Dr Aleksandar Valjarevic, Head of Solutions Architecture, Help AG Middle East

A fine balance

Achieving confidentiality, integrity and availability of data is simply not enough anymore- IT teams need to ensure convenience for users, administrators and managers when implementing any kind of security control, and especially so when implementing data encryption.

At Help AG, our advice to enterprises is to implement data encryption solutions for all their sensitive data and in particular personal, financial, health, business operations, trade secrets and intellectual property related data. Also, any data leaving organisational boundaries- such as in the case of cloud services or the outsourcing of functions to third-party service providers- should be included in the encryption strategy.
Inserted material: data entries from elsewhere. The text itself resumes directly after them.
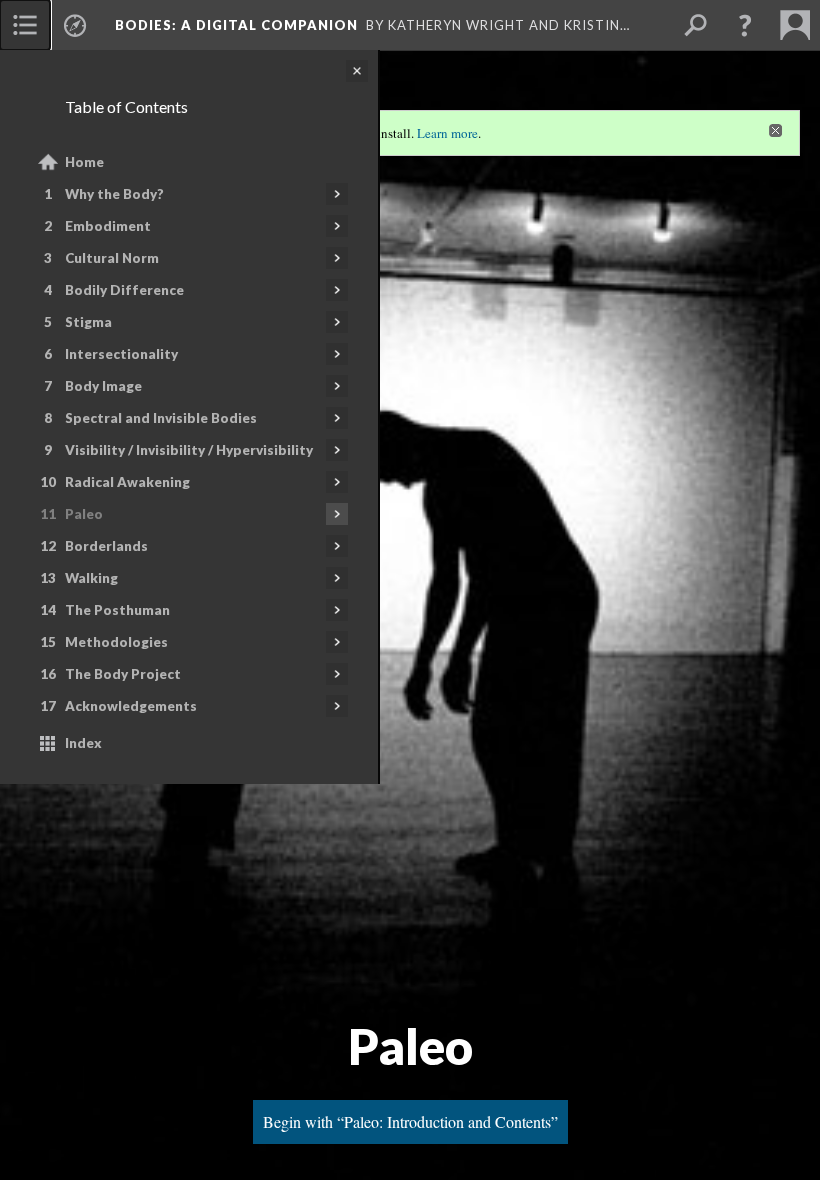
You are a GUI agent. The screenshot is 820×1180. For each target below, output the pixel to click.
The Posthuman (117, 610)
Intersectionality (121, 354)
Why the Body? (114, 194)
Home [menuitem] (84, 162)
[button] (745, 25)
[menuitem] (25, 25)
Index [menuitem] (83, 743)
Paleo (84, 514)
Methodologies (116, 642)
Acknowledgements (131, 706)
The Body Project (123, 674)
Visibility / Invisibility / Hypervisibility (189, 450)
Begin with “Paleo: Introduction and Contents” (410, 1121)
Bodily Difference (124, 290)
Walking (91, 578)
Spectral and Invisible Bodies (161, 418)
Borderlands (106, 546)
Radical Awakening (127, 482)
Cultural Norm (112, 258)
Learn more (447, 133)
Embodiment (108, 226)
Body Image (103, 386)
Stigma (88, 322)
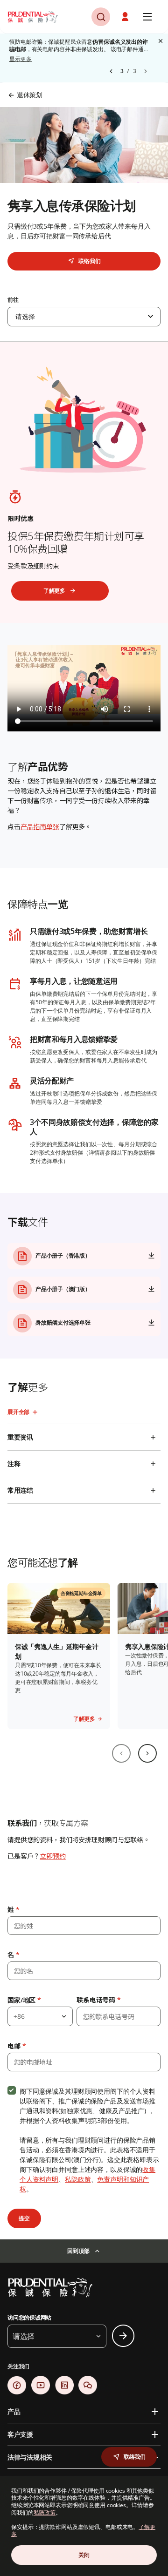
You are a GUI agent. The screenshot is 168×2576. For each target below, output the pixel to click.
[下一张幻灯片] (147, 1753)
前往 (13, 300)
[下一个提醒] (145, 71)
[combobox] (84, 316)
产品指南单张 (40, 826)
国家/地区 (24, 1999)
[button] (126, 16)
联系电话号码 (99, 1999)
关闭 (84, 2555)
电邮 (16, 2046)
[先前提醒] (111, 71)
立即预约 (52, 1856)
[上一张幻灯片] (121, 1753)
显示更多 (20, 59)
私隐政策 (78, 2179)
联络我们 (89, 261)
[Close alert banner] (160, 41)
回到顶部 (78, 2251)
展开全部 (18, 1412)
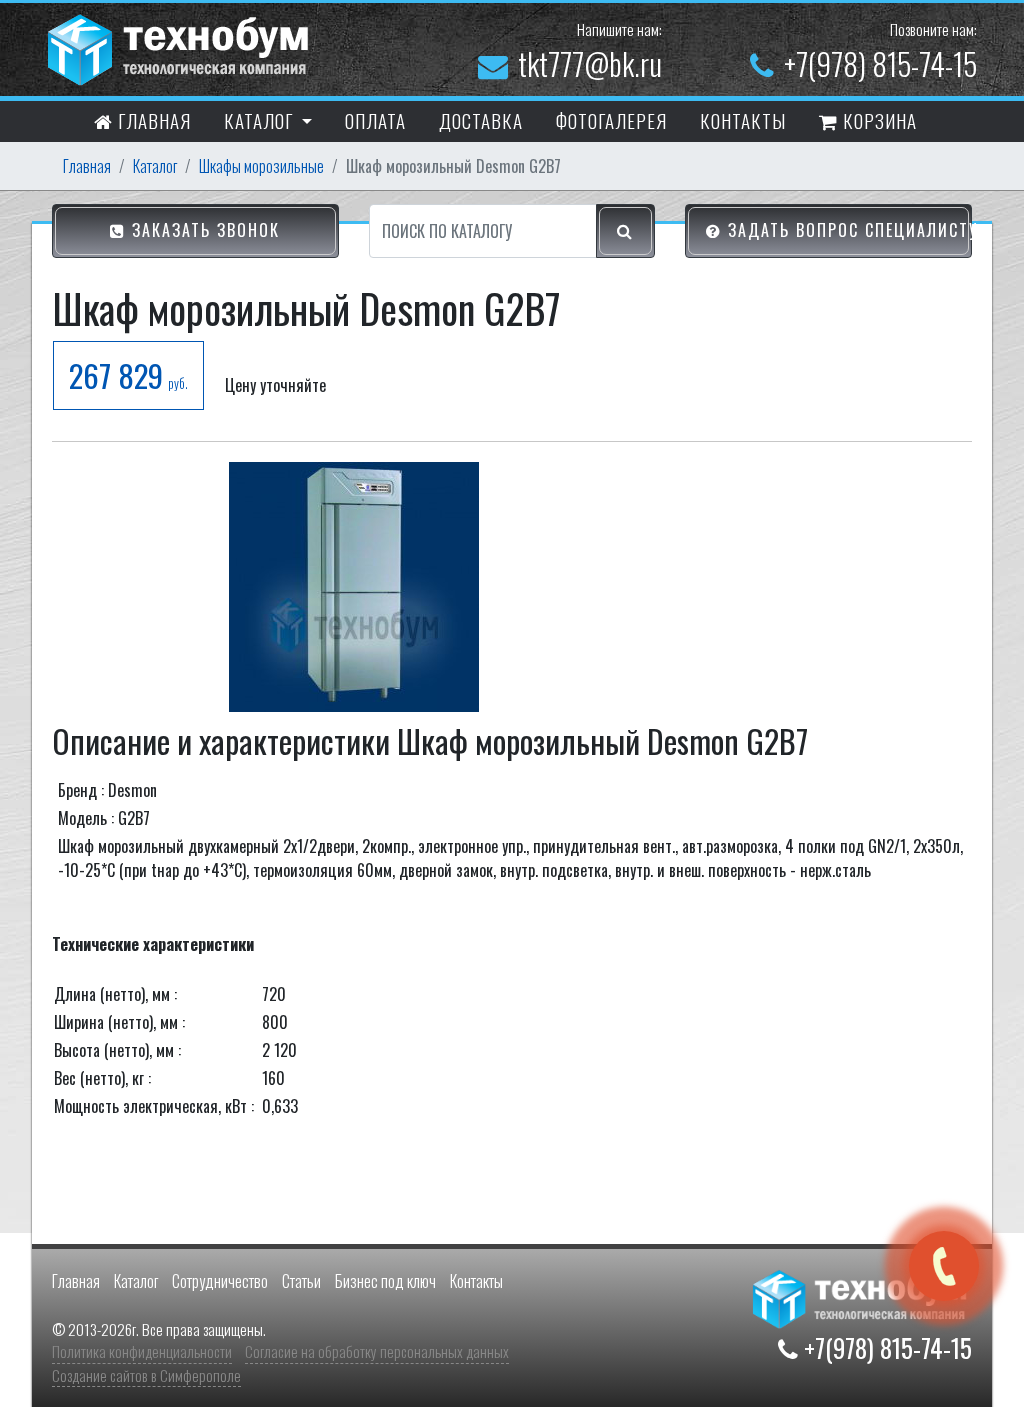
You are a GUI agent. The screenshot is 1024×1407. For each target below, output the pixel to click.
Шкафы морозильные (261, 166)
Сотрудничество (220, 1281)
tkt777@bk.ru (590, 63)
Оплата (375, 120)
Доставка (481, 120)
This will soon become a mandatory component of security architectures and businesses that fail to implement effective solutions will continue to be easy targets for attackers.

Criteria for solution selection

Once the data for encryption has been determined, it is essential to implement the right encryption solution. In addition to budgetary factors, there are many criteria which should be given due emphasis. While encryption is an open technology area, it is not without its standards and regulations so trusting proven, tested and certified solutions is a good start. This narrows the playing field, leaving you to then focus on ease of deployment and management- both of which are essential to ensuring adoption and actual utilisation of the investment. To this end, a system which offers minimal impact on performance and business processes is also imperative as otherwise, it would be difficult to build a business case for the solution and push for enterprise-wide deployment.

From a technical standpoint, the solution must cover your organisation’s encryption requirements in multiple use cases and environments, from on-premise to the cloud, from big data to containers, and from application encryption and tokenisation to database encryption. Besides meeting immediate needs, this is necessary from a future-proofing stand point. Also important to the IT team is ease of management and here a solution designed on open-standards simplifies integration with other critical security systems, thereby enhancing the overall security architecture, simplifying utilisation and eliminating operational overheads.

Once all these parameters have been given their due consideration and appropriately fulfilled, the support of a skilled and trusted implementation partner offers the final piece of the puzzle, ensuring the solution is configured to the specific needs of your organisation, thereby allowing it to be leveraged to its full potential.

By using encryption– both for data at rest and in transit– you can ensure your organisation’s sensitive information is kept safe while still providing all the benefits that the ready availability of quality data presents to the modern enterprise.